Based on this data, the market slowdown can be seen as a temporary trend that will quickly be reversed once the economy improves, he added.
Phuket is an interesting destination for seaside vacations, with 16,241 condo units available in the market. This includes 10,452 completed units in 53 projects, or 64 per cent of the supply.
Demand for completed units has risen by 38 per cent from Plus Property’s previous survey to 7,166 units, representing an average take-up rate of 69 per cent, according to the company’s latest findings.
Above: The limited number of new luxury villas in Phuket has doubled the price of resale units.
“This is a very good time for consumers to purchase a unit, thanks to this stimulus and various promotional campaigns from developers,” Mr Poomipak explained.
Meanwhile, the limited number of new luxury villas in Phuket has doubled the price of resale units, as demand is relatively strong in this niche market, said Aliwassa Pathnadabutr, managing director of CBRE Thailand.
“Top-end villas on the island were part of an exclusive market characterized by a limited number of high-value transactions,” she said, adding that major players used to be small foreign developers with limited financial backing, but they have been replaced by large operators.
This is positive for the market in terms of reduced risks for buyers and an improvement in the quality of villas and designs.
Most villa sales are in the entry-level segment, with prices below 15mn baht.
Despite ongoing demand in the luxury segment, buyers face a limited supply, said the managing director.
“In recent years, buyers’ preferences in the luxury sector have shifted towards hotel-branded products that offer quality management, five-star services and facilities, as well as the ability to generate rental income,” said Ms Aliwassa.
However, the proportion of completed luxury villas priced above 35mn baht with hotel branding remains limited and accounts for less than 10 per cent of the villa market.
Above:The completion of Phuket airport’s expansion next year, CBRE expects to see further growth in tourist arrivals having a positive effect on resort property sales.
With the completion of Phuket airport’s expansion next year, CBRE expects to see further growth in tourist arrivals having a positive effect on resort property sales.
In 2005, the first phase of Andara Resort & Villas was launched with units ranging in price from US$3 million to US$4mn. Today, resales at Andara range in price from US$6mn to US$8mn (216mn-288mn baht), with some transactions achieving a 100-per-cent capital gain.
Launch prices of some luxury projects have also hit the US$10mn mark.
“Investment in property in Thailand’s popular resort areas continues to attract interest from local and foreign buyers,” said Risinee Sarikaputra, research and consultancy director of Knight Frank Thailand.
The company’s report states: “The Phuket condominium market has transformed itself to accommodate the change in buyers’ preferences, as well as reflect the scarcity of land.
“Before 2008, the condominium supply in Phuket tended to include larger-sized units of over 100 square meters – 84 per cent of supply was units larger than 70 square meters and only 16 per cent of the supply was units smaller than that.
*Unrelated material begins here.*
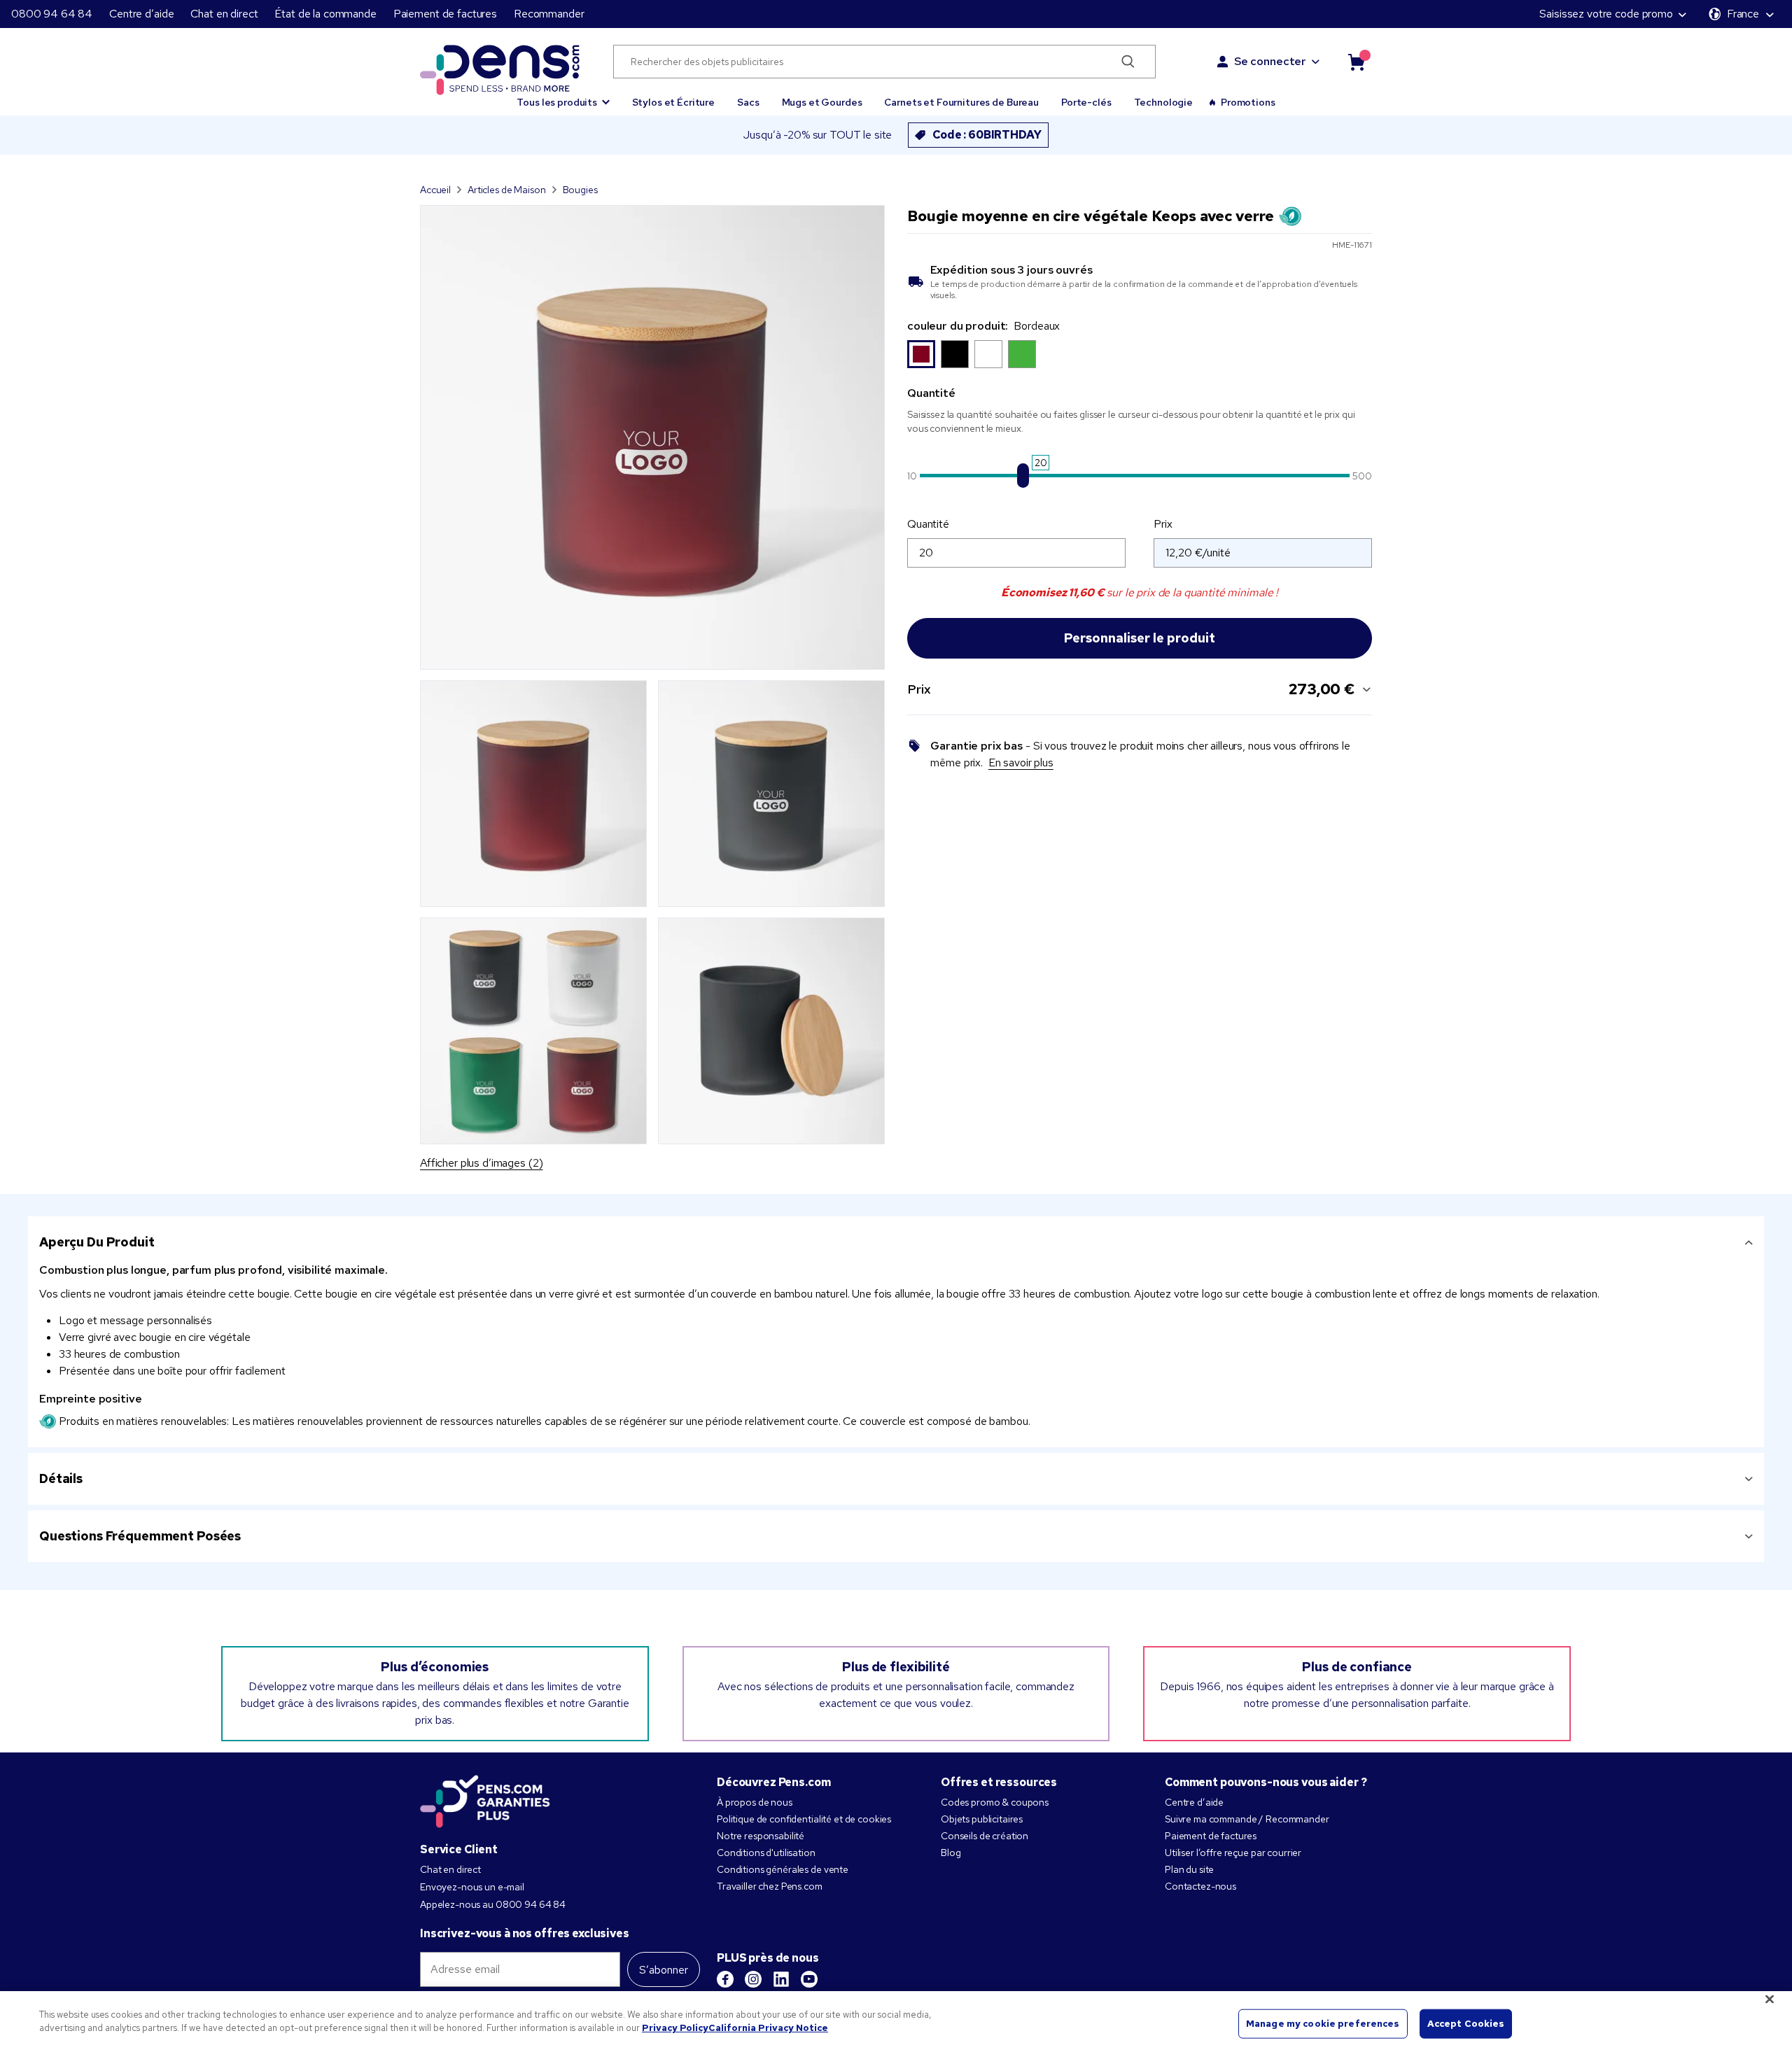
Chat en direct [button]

From 2008 to 2014, 82 per cent of the supply included units smaller than 70 square meters, with 18 per cent of units being larger than 70 square meters.”
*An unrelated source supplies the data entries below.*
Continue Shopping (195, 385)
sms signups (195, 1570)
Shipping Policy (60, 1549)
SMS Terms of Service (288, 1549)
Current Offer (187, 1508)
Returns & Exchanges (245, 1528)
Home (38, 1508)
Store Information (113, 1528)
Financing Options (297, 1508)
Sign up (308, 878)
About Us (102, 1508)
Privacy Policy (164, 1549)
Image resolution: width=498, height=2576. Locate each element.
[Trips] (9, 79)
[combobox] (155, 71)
This year, Phuket has been attracting more mass-market travellers, notably Asian and Chinese nationals whose numbers help offset the drop in jetsetters.
Villas are still selling, but the number has been more modest, though still priced beyond the means of most buyers, said Ms Risinee.
Previously, demand on the island was for large lifestyle villas, with usable areas of at least 1,600 square meters and a price point of 100mn baht or more, she added.